BEGIN
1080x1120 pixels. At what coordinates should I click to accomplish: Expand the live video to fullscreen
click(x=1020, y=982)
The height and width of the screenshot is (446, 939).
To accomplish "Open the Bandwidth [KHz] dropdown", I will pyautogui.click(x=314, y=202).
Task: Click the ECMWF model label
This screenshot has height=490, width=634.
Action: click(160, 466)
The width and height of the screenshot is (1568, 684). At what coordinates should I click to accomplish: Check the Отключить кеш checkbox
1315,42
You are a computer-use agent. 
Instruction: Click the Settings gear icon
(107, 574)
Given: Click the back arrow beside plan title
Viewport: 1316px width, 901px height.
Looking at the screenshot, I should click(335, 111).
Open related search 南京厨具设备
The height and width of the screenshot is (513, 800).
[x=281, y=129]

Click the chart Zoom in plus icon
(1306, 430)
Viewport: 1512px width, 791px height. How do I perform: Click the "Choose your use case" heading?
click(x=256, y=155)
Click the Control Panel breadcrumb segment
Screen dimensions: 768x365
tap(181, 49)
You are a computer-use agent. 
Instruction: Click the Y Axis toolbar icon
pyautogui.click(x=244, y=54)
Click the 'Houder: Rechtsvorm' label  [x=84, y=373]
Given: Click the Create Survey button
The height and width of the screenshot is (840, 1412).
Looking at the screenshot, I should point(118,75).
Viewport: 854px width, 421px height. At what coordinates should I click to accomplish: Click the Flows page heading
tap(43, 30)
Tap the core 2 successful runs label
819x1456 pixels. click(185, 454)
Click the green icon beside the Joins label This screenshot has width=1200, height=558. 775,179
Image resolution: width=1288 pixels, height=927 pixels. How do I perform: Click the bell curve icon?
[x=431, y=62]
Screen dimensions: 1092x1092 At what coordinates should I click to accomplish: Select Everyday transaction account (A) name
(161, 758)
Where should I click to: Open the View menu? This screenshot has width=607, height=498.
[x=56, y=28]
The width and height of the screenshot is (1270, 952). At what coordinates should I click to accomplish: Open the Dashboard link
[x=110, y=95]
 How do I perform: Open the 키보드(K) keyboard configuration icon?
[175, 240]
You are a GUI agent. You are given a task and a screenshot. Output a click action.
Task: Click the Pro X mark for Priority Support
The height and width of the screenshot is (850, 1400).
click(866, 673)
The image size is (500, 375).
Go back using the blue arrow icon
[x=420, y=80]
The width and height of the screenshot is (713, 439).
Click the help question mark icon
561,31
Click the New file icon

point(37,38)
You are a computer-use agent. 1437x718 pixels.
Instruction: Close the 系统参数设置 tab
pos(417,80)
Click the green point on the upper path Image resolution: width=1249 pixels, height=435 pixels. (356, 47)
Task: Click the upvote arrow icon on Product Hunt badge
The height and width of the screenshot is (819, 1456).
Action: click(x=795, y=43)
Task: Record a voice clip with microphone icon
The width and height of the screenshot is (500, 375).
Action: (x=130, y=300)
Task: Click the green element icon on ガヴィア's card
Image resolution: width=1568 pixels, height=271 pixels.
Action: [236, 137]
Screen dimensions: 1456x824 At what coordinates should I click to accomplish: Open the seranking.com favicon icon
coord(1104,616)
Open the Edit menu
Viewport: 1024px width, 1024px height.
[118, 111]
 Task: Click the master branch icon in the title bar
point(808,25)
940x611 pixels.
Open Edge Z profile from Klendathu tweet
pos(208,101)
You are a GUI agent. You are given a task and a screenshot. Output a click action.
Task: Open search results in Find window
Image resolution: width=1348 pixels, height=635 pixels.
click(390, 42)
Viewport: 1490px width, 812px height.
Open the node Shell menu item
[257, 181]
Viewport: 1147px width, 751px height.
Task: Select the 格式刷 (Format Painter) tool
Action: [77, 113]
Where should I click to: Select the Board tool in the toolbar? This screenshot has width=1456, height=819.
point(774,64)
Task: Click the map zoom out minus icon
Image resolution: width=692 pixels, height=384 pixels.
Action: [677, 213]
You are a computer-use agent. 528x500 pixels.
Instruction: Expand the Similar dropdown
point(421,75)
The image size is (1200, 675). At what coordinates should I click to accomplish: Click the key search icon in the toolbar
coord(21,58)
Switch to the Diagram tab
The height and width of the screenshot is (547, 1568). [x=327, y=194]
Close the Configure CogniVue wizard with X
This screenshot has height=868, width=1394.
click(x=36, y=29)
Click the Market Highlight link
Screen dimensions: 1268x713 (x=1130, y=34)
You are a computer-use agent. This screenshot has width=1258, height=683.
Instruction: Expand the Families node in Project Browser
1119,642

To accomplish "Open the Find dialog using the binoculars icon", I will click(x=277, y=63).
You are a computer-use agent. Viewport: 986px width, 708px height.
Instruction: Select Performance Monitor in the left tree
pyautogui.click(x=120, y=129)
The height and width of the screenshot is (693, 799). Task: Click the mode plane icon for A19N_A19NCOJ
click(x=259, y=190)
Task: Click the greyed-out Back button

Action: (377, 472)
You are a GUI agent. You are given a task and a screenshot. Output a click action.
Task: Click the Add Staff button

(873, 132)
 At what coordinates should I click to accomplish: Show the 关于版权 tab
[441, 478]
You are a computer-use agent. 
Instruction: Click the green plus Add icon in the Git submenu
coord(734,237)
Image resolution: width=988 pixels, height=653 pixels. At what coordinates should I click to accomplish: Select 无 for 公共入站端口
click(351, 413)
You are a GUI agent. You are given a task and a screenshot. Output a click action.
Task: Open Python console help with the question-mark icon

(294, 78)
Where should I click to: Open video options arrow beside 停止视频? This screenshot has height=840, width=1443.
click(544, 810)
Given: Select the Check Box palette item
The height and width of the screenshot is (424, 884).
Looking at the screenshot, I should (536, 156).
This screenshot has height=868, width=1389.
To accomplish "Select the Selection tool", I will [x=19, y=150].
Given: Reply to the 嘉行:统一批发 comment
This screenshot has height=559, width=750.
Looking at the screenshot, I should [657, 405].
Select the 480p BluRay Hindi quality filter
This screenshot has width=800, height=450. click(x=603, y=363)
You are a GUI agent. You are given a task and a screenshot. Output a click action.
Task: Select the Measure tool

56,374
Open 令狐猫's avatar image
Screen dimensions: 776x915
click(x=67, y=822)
END
■ PROBLEM REQUIREMENTS
Recast the material as a two-column CSV with the columns instruction and action, one row per request holding its text and its answer. Put each value in a single quoted field with line breaks replaced by spaces. Cover only the material starting at its first line and ending at the line containing "click(x=1020, y=982)", both included.

■ REPLY
instruction,action
"1080x1120 pixels. At what coordinates should I click to accomplish: Expand the live video to fullscreen","click(x=1020, y=982)"